Odylia is an independent nonprofit organization working to bring lifesaving and life-altering treatments to those with rare diseases by changing how drugs are developed. Our goal is to bring proven therapeutics to patients regardless of the number of people with the disease or the opportunity for a company to make money.
By first identifying promising treatments, we are able to partner with patient groups, community experts, and financial sponsors to develop strategic, scientific, and clinical plans. Through collaboration with industry and foundations, we can move treatments from concept through development and to patients with rare diseases.
Our first program was licensed to PTC Therapeutics in 2019 for the treatment of Leber Congenital Amaurosis (LCA) caused by mutations of the RPGRIP1 gene. Our second program was launched in June 2020 through a partnership with patient advocacy groups to develop a gene therapy to treat vision loss in patients with Usher Syndrome caused my mutations of the USH 1C gene.
Like all good ideas, Odylia was born out of necessity. Scott Dorfman, is the father of two children with a rare disease called Usher syndrome, and a successful businessman. Luk Vandenberghe is an innovator in the field of gene therapy. After years of funding research, and millions of dollars later, Scott was frustrated by the inability to move promising therapeutics forward and the lack of alternative options. Parallel to Scott’s experience, Luk, like other researchers, continued to face challenge after challenge bringing therapeutics for rare diseases to clinical trials.

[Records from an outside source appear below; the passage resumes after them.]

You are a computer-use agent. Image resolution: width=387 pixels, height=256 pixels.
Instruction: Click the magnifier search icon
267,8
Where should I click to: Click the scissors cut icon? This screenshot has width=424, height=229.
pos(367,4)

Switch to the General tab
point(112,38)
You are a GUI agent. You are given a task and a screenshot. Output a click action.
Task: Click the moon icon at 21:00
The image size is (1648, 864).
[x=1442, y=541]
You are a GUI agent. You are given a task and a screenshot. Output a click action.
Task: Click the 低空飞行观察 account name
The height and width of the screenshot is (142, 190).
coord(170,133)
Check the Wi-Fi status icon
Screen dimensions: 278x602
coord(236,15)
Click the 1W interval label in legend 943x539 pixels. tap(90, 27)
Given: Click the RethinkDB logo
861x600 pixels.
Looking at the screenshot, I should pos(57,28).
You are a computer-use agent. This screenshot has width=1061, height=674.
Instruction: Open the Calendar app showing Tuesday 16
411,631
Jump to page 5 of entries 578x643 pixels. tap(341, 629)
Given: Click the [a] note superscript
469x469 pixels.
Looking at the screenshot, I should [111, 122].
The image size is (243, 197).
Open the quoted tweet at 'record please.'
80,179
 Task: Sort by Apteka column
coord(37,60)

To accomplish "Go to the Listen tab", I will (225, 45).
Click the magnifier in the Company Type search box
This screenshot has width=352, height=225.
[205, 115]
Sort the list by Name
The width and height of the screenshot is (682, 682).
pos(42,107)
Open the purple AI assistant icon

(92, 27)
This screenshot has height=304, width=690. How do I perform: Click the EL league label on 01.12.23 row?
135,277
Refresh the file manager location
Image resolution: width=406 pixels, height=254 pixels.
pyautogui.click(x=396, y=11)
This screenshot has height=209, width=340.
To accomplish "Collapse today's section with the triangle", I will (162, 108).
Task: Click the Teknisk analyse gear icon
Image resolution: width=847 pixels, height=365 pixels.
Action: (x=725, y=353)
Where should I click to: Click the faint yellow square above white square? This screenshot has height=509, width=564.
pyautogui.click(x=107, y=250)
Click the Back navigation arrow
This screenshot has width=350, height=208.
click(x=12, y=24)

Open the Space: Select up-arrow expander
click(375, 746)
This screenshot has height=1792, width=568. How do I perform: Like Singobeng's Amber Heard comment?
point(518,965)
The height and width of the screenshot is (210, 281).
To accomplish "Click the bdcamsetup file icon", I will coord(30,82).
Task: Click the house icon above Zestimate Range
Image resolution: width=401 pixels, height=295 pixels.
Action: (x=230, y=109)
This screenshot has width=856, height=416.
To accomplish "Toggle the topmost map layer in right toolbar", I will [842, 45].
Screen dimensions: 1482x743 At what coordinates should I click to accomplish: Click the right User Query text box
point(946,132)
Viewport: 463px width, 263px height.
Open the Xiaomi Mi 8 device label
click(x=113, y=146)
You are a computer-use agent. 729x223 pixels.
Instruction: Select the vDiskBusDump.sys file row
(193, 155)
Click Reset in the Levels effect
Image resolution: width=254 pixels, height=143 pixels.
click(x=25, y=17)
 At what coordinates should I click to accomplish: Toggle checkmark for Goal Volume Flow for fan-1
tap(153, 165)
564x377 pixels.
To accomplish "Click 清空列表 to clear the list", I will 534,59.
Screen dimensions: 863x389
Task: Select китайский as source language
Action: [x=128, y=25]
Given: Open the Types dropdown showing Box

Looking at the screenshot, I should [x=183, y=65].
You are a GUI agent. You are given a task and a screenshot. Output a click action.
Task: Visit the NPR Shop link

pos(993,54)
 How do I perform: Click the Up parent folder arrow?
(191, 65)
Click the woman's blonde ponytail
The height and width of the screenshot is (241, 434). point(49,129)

During discussions about Luk’s research, Scott and Luk expressed their concerns and the seeds for Odylia were planted. Partnering together, founders Scott Dorfman, Luk Vandenberghe, and Eric Pierce created the framework for a non-profit biotech company whose sole mission is to move new drug therapies for rare disease from research into the clinic. Generously funded by Massachusetts Eye & Ear (MEEI) and Usher 2020 Foundation, Odylia Therapeutics became a reality in 2017 with the goal of facilitating treatments for low prevalence retinal disease with proof-of-concept science to Phase I/II/III clinical trials. Ultimately Odylia will use this platform for potential therapeutics with proven science to treat patients everywhere.